Dataset entries:
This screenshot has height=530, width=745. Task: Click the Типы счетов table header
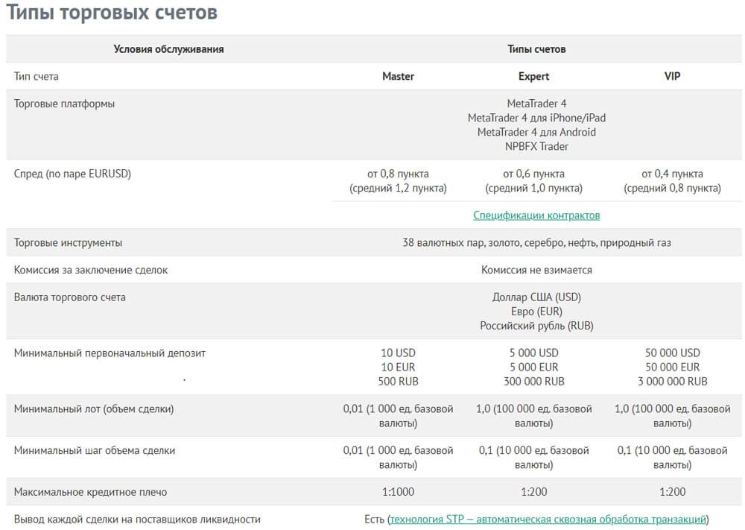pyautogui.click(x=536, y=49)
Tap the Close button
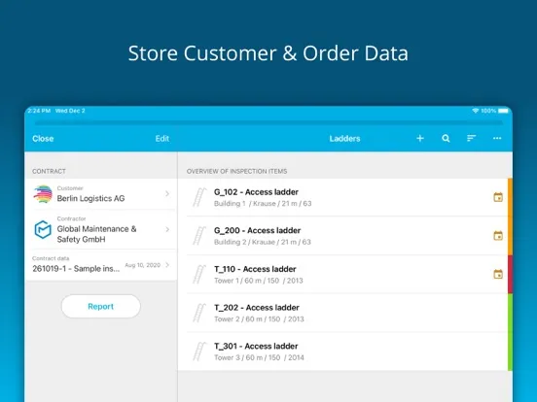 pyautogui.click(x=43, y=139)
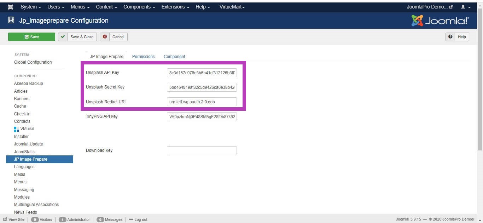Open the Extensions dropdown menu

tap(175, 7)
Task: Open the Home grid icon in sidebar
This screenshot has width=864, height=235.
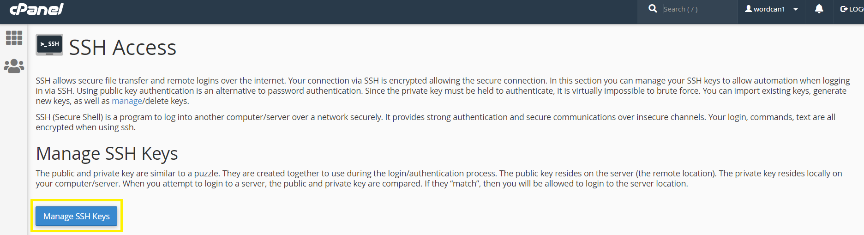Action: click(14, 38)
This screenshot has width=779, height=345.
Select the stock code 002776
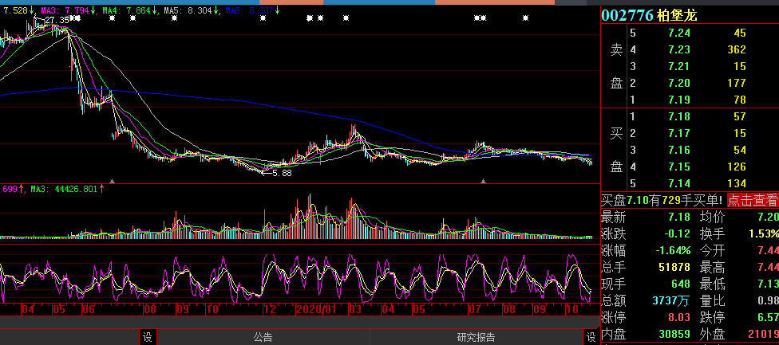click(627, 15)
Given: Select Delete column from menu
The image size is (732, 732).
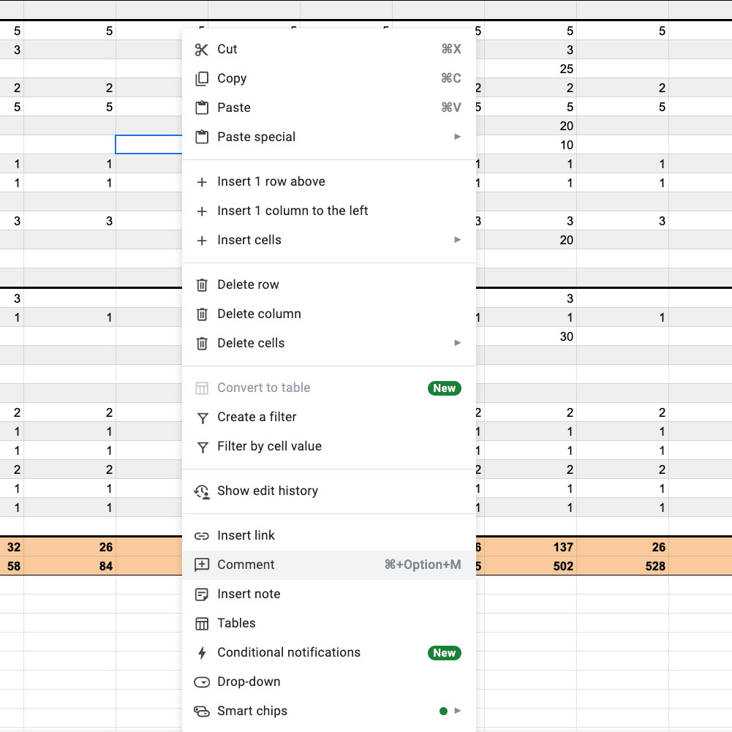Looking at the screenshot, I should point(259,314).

Required action = Because the pictures are not wanted, retype only the text of every record, exactly as given.

Exercise answer =
This screenshot has height=530, width=745. Task: Click the Типы счетов table header
pyautogui.click(x=536, y=49)
Tap the Close button
 pyautogui.click(x=43, y=139)
Open the Extensions dropdown menu

tap(175, 7)
Task: Open the Home grid icon in sidebar
This screenshot has width=864, height=235.
Action: click(14, 38)
This screenshot has width=779, height=345.
Select the stock code 002776
click(627, 15)
Given: Select Delete column from menu
The image size is (732, 732).
Looking at the screenshot, I should point(259,314).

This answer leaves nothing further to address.